It was true, he knew—the nurse had been with her all day, and yet as he looked more closely at her animated face and brilliant eyes the suspicion hardened to absolute conviction in his mind. The change from the fragile weakness of the morning to this palpitating eagerness could mean only the one thing, he knew—Connie had found some secret way to gratify her craving and the inevitable reaction would set in before many hours.

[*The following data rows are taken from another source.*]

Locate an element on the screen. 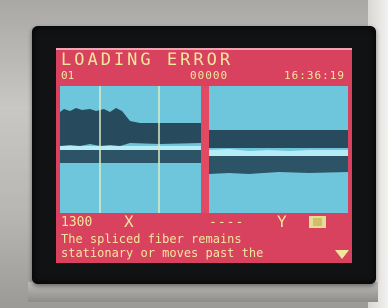 This screenshot has width=388, height=308. device-housing is located at coordinates (203, 292).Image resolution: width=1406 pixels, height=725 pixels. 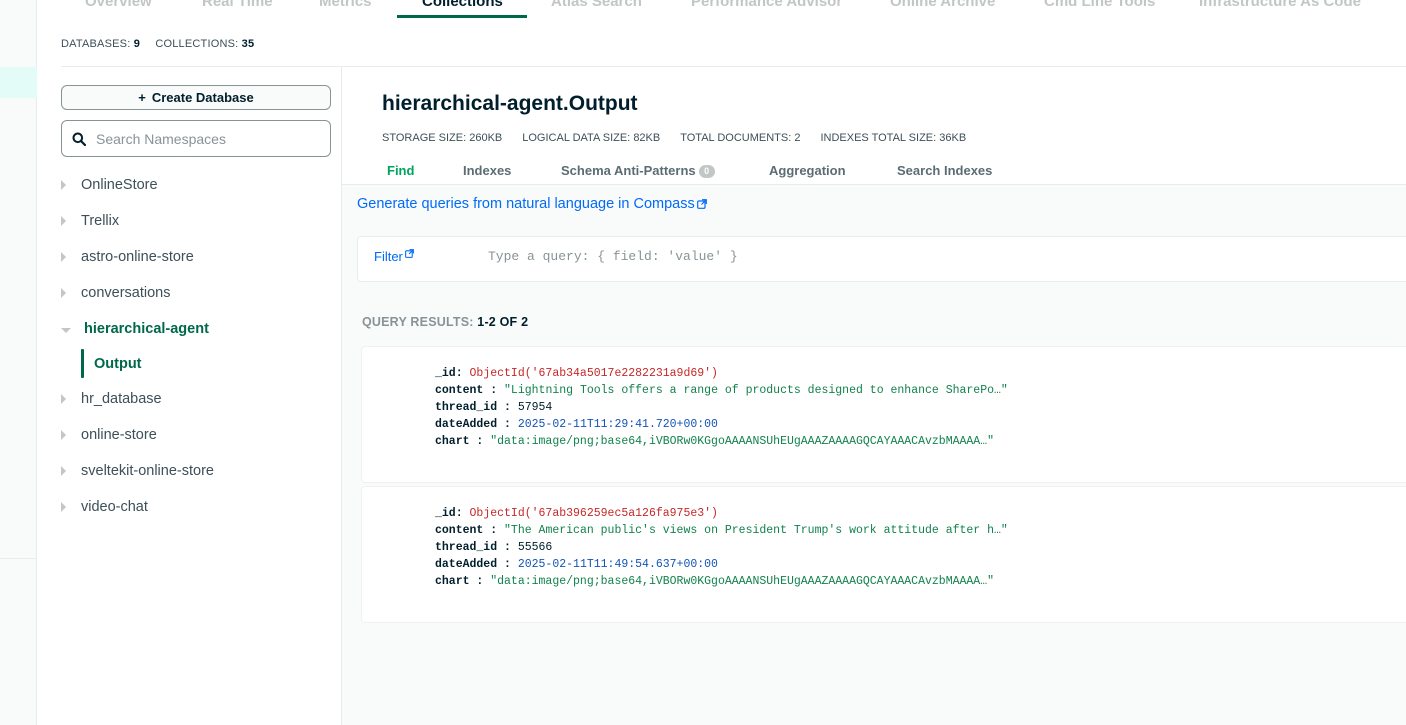 What do you see at coordinates (198, 435) in the screenshot?
I see `database-item-online-store: online-store` at bounding box center [198, 435]. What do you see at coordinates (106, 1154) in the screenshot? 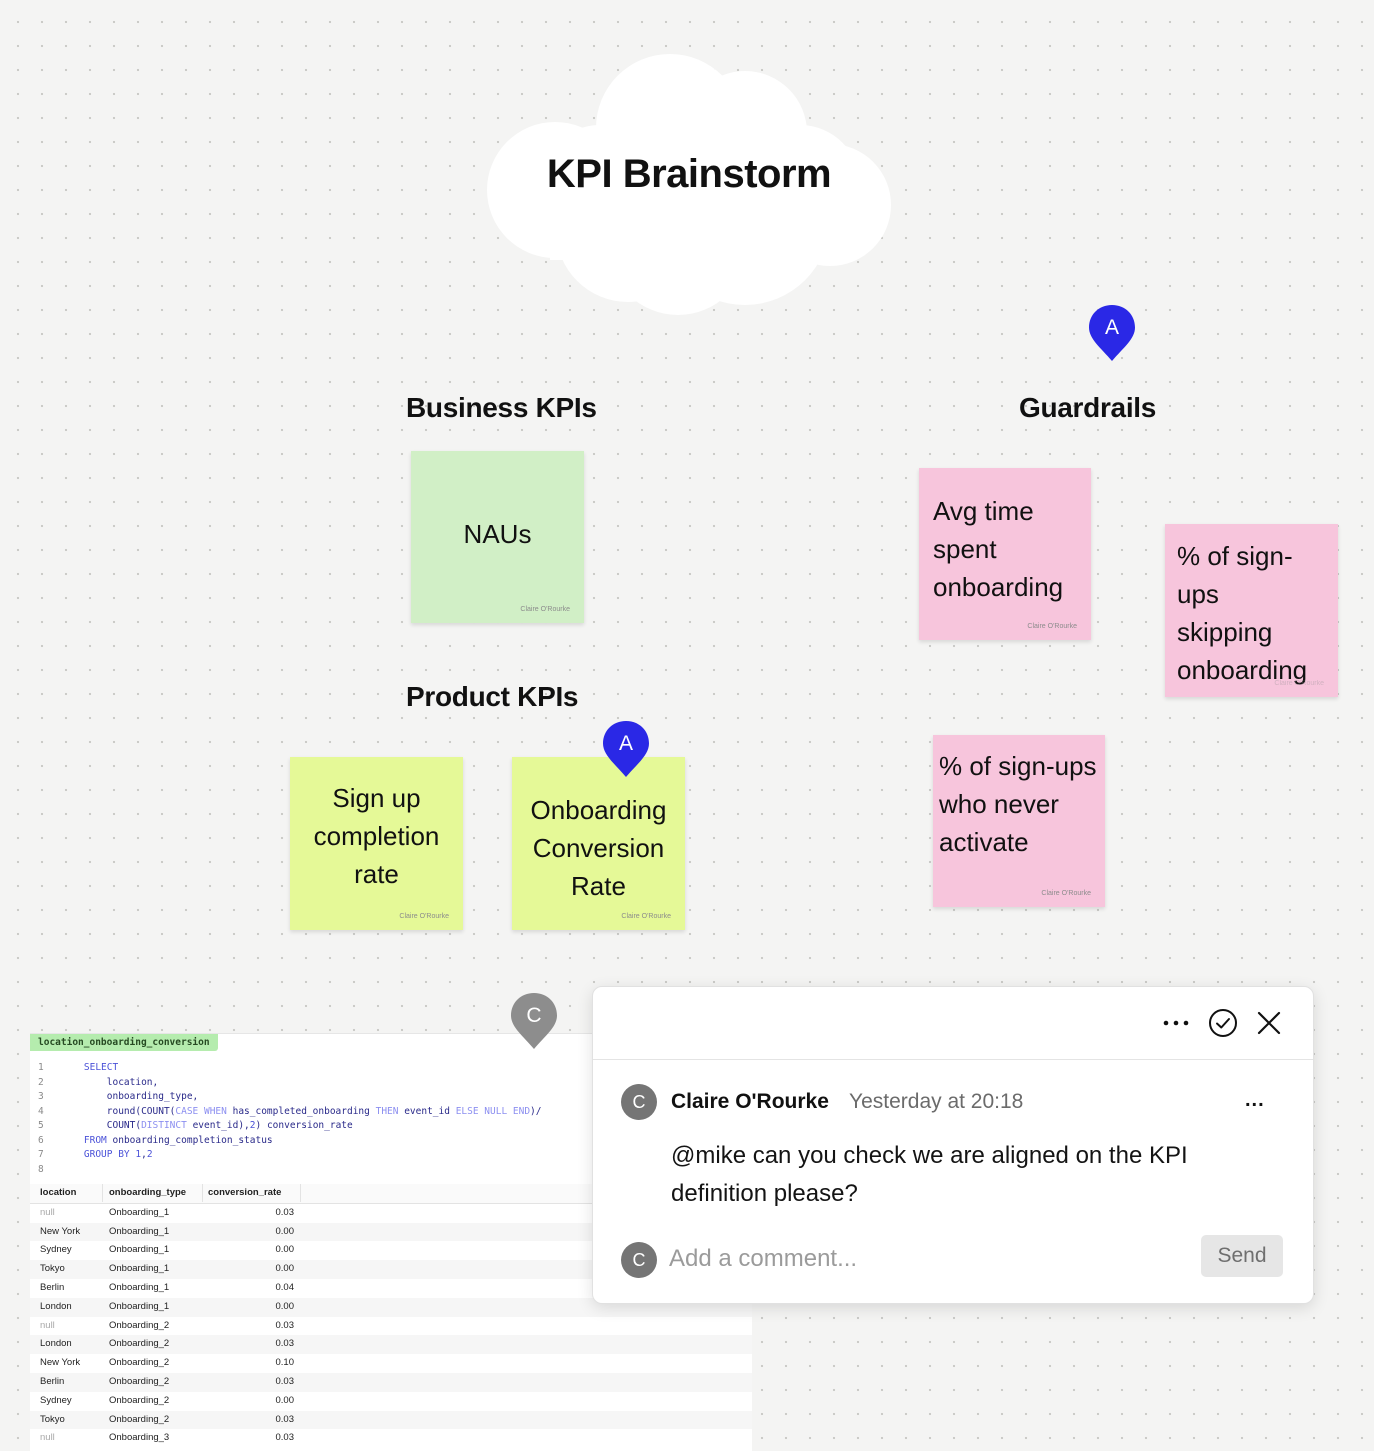
I see `code-token: GROUP BY` at bounding box center [106, 1154].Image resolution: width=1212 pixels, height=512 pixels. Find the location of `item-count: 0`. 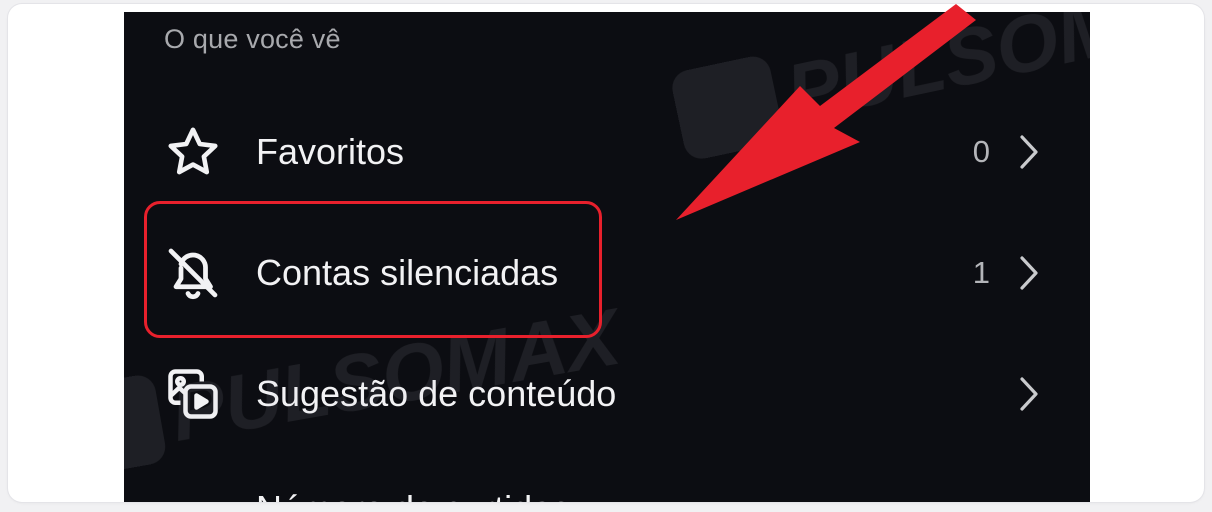

item-count: 0 is located at coordinates (981, 152). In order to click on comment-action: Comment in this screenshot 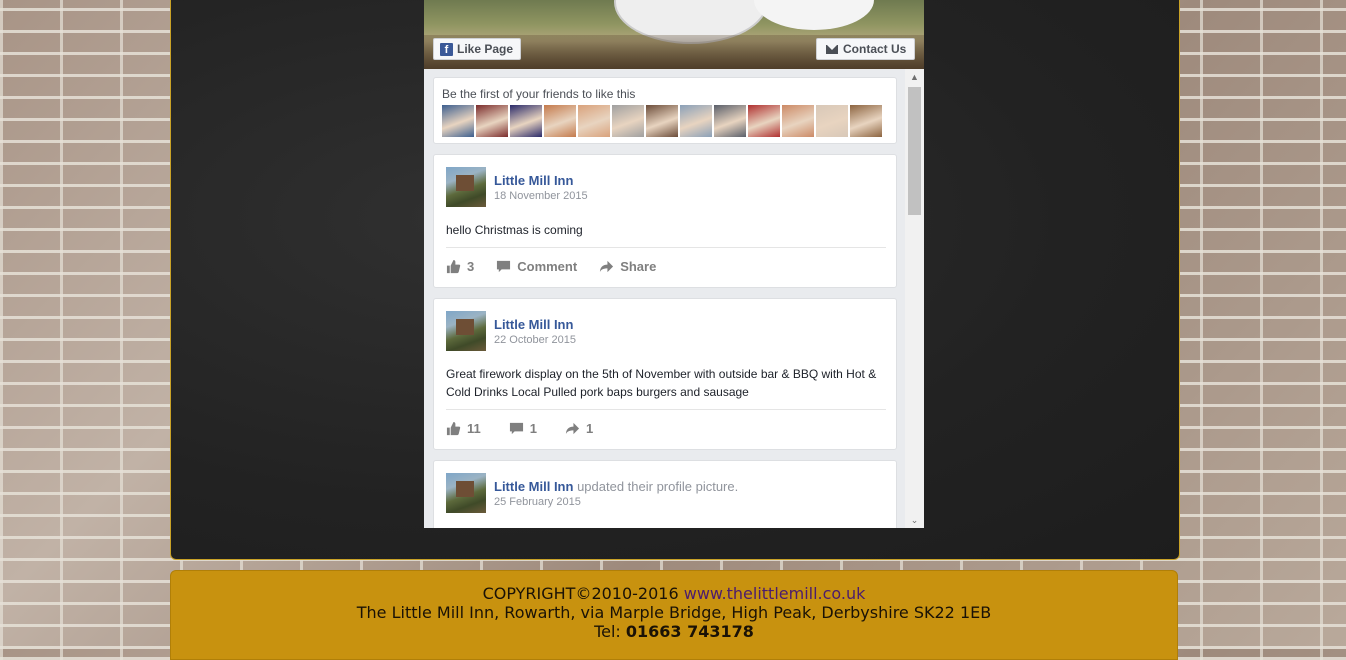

Turning away again he finished his dressing to the accompaniment of her high-pitched ceaseless prattle. Her conversation was empty and almost inconsequent, filled with rambling descriptions of the newest gowns, with broken bits of intimate personal gossip, but the very rush of words which came from her served to create an atmosphere of merriment at dinner. A little later at the music hall she insisted upon talking to Adams in exaggerated whispers, until the pointless jokes she made about the arms or the legs of the dancers, sent her into convulsions of noiseless hysterical laughter. Through it all Adams sat patiently wondering whether he suffered more from the boredom of the ballet or from the neuralgia caused by a draught which blew directly on the back of his neck. That the show amused Connie was sufficient reason for sticking it out until the end, but there were moments during the long evening, when he felt, as he sat with his blank gaze fixed upon the glancing red legs on the stage, that every stifled yawn was but an unuttered exclamation of profanity.
"Now really and truly was it worth it?" he asked, with a laugh, when they stood again at their own door.
"But didn't you think it lovely?" enquired Connie, irritably, as she entered the hall and paused a moment under the electric light. The excitement had faded from her face, leaving it parched and wan as from a burned out fire, and the sinister blue shadows had leaped out in the hollows beneath her eyes.
"I think you were," he answered merrily, following her as she turned away and went slowly up the staircase.
A smile at the compliment flickered for an instant upon her lips; then as she reached her bedroom, her strength failed her utterly, and with a little moaning cry she swayed forward and fell in a huddled pink heap upon the floor. As he lifted her she begged piteously for wine—brandy—for anything which would drive away the terrible faintness.
"It is like falling into a gulf," she cried, "I am slipping away and I can't hold myself—"
He measured a dose of cognac and gave it to her with a little water, but when, after swallowing it eagerly, she begged for more, he shook his head and began undressing her as he would have undressed a child. A touch at the bell, he knew, would bring her maid, but a powerful delicacy constrained him as he was about to ring; these were scenes whose very hideousness made them sacred, and with Connie's distracted raving in his ears, he became suddenly thankful for the absolute loneliness, for the empty house around him. As she lay upon the bed where he had placed her, looking, he thought even then, like a crushed blossom in her gown of pale pink chiffon, he bent over her in an anguish of pity which oppressed him like a physical weight. The very hatred in her eyes as she looked up at him made the burden of his sympathy the heavier to bear. Had she loved him it might have been easier for her, but he knew now that in her sanest days she felt no stronger sentiment for him than tolerant gratitude. And during her frantic nights the violence of her detestation was but an added torture. There were times even, and this was so now, when she sought by bodily force to gain possession of the drug which she had hidden under the carpet or beneath the pillows of the couch, and in order to control her struggles, he was obliged to resort to his greater physical strength. After this she looked up and cursed him with a wonderful florid, almost oriental splendour of language, while throwing off his coat, he brushed from him the hanging shreds of the torn pink chiffon gown.
At seven o'clock in the morning when the nurse came to relieve him, he was still sitting, as he had sat all night, in a chair beside Connie's bed.
"So she has had one of her bad attacks, I feared it," said the nurse, with a sympathetic glance directed less at Connie than at her husband.